Published February 6, 2019
Fatak Borhani, a senior in the Department of Mechanical and Aerospace Engineering, was named one of Aviation Week’s 20 Twenties for 2019.
The award, presented by the Aviation Week Network and the American Institute of Aeronautics and Astronautics (AIAA), recognizes 20 top aerospace-bound students from an international field of highly qualified candidates. Students are chosen based on their academic performance as well as their potential to contribute to the broader community and communicate the value of their research.
“Fatak is extremely engaging, being one of the most enthusiastic students I have met in my career,” says John Crassidis, Samuel P. Capen Chair Professor in the Department of Mechanical and Aerospace Engineering and Director, Center for Multisource Information Fusion. “His enthusiasm and passion for aerospace engineering drives him to do more than what is offered in a classroom setting.
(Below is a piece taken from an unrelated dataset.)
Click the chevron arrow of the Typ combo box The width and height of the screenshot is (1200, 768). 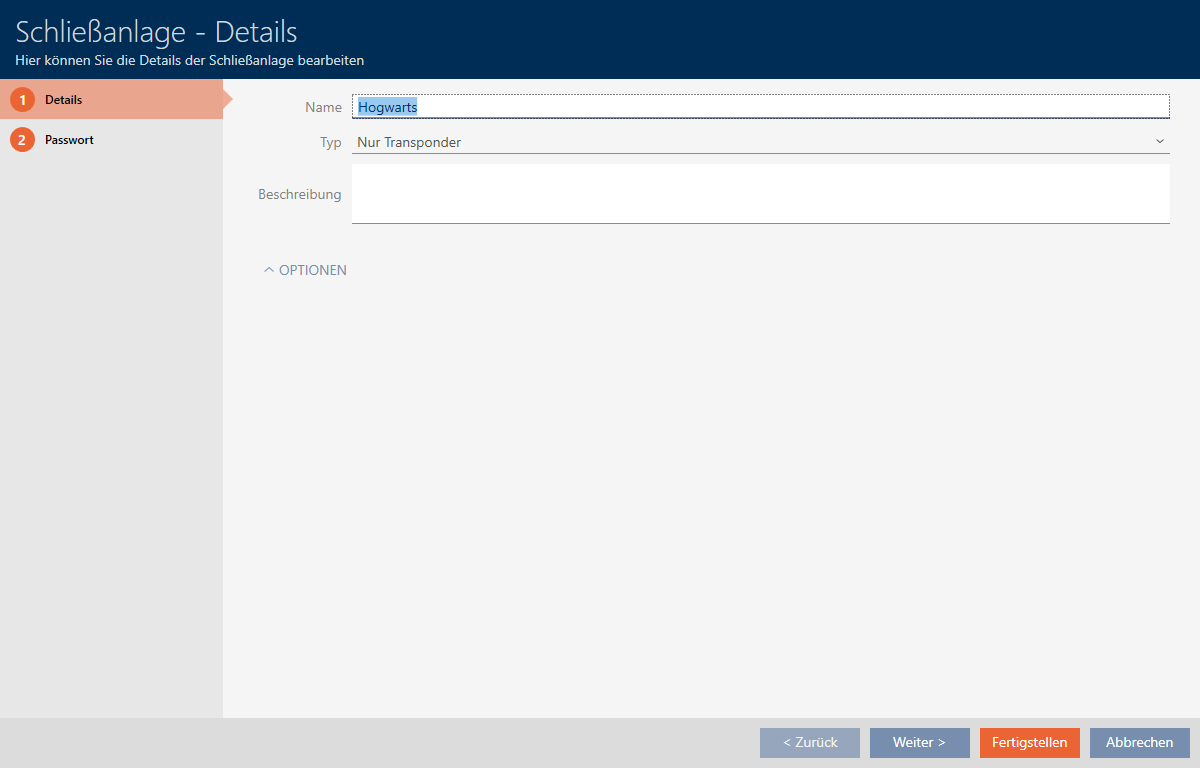pos(1160,142)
He’s never waited to use the knowledge he acquired in his undergraduate classes to address real-world problems.”
Since starting at UB in 2015, Borhani has actively engaged in undergraduate service and research. As a tutor and teaching assistant, Borhani has had the opportunity to share his passion for the aerospace industry with other students. His undergraduate research has included projects in the IDEAS Lab as well as the UB Nanosatellite Laboratory. He is currently working with Crassidis and Minghui Zheng, assistant professor in the Department of Mechanical and Aerospace Engineering, on research to enable satellites to fly without relying on GPS, which would help increase system security against signal jamming.
For the 2018-2019 school year, Borhani is off-campus working as a mechatronics engineering co-op in the NASA Jet Propulsion Laboratory in Pasadena, Calif. It has been an exciting few months at NASA; Borhani has not only gained invaluable skills but was lucky enough to be there on the day the InSight spacecraft landed on Mars. “Witnessing that human imagination is capable of landing a big rover on a red rocky ball 34 million miles away makes you realize there’s nothing that’s impossible!” says Borhani.
For his co-op, Borhani is working on a team to build, test, and deliver the actuators for four earth-observing satellites which are scheduled to launch to orbit between 2020 and 2022. “The best part of my job is knowing that the results of the projects I contribute to will outlive me,” says Borhani of his internship. “By studying earthquakes and global warming, I’m helping build a more sustainable planet for future generations.”
In the future, Borhani hopes to continue working in the aerospace industry, with the ultimate goal of increasing the robustness of autonomous aerial and space vehicles. He is particularly interested in finding ways to reduce the cost of building and operating such vehicles, radically boosting their implementation in both commercial air travel and space exploration.
Crassidis says, “Fatak will certainly be a one of our nation’s top leaders in the aerospace engineering field sooner than later in his career.”
This marks the second time that a student from the Department of Mechanical and Aerospace Engineering has received the prestigious 20 Twenties award; Seamus Lombardo (’18) won the award last year.
“Getting this award once for our department is outstanding. Getting it twice in a row is amazing. It certainly means a lot to our department, but more importantly, it shows that we have the best and brightest students right here at UB,” says Crassidis.